═════ Page excerpt
Mr Akash Norbatt (Instructed by HMRC) appeared on behalf of the Claimant

Litigant in Person

Judgment

MR JUSTICE LEWISON:

1. National Insurance is one of the cornerstones of the Welfare State, introduced by the first post-war Labour Government in the wake of the wartime Beveridge Report. As its name suggests it was an insurance scheme under which contributors made regular periodic payments in return for which they would be entitled to a variety of non-means tested benefits. These included free healthcare from the National Health Service, sickness benefit and a retirement pension.

2. It is a pay as you go scheme in the sense the current payers pay for current benefits and pensions. Contributions must be paid within specified time limits. These are important for two reasons. First, it would be unfair to most contributors whose regular contributions are deducted from their wages. Second, it is contrary to the principle of insurance, by which a premium must be paid for a policy in order to maintain it in force and payment cannot be delayed until the risk insured against has materialised.
══════════
- [Required task]: Reproduce the judgment excerpt on National Insurance in full, word for word, keeping its line breaks and punctuation unchanged.
═════ Material
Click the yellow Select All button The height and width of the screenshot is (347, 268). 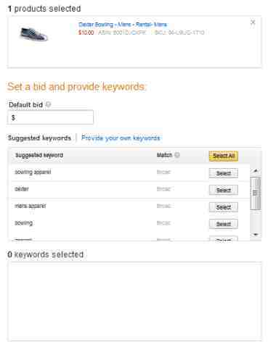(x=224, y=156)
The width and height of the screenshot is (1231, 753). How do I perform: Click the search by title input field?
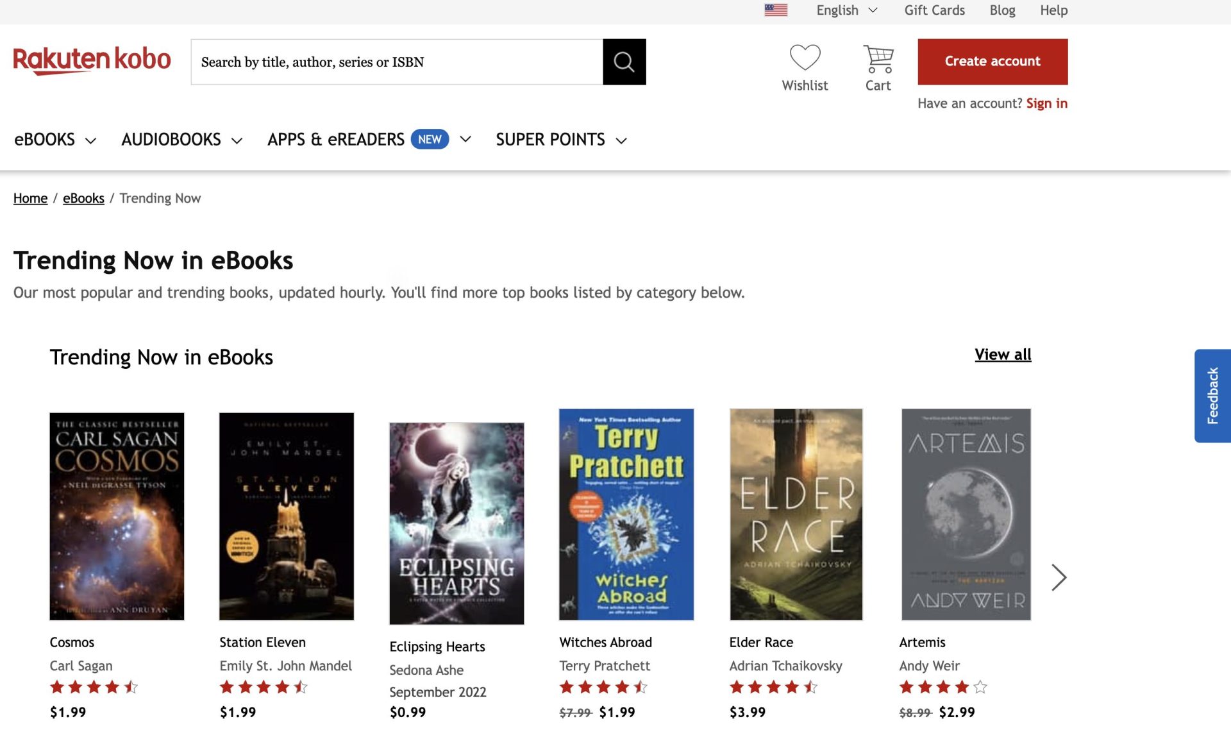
══════════
- [Full response]:
Mr Akash Norbatt (Instructed by HMRC) appeared on behalf of the Claimant

Litigant in Person

Judgment

MR JUSTICE LEWISON:

1. National Insurance is one of the cornerstones of the Welfare State, introduced by the first post-war Labour Government in the wake of the wartime Beveridge Report. As its name suggests it was an insurance scheme under which contributors made regular periodic payments in return for which they would be entitled to a variety of non-means tested benefits. These included free healthcare from the National Health Service, sickness benefit and a retirement pension.

2. It is a pay as you go scheme in the sense the current payers pay for current benefits and pensions. Contributions must be paid within specified time limits. These are important for two reasons. First, it would be unfair to most contributors whose regular contributions are deducted from their wages. Second, it is contrary to the principle of insurance, by which a premium must be paid for a policy in order to maintain it in force and payment cannot be delayed until the risk insured against has materialised.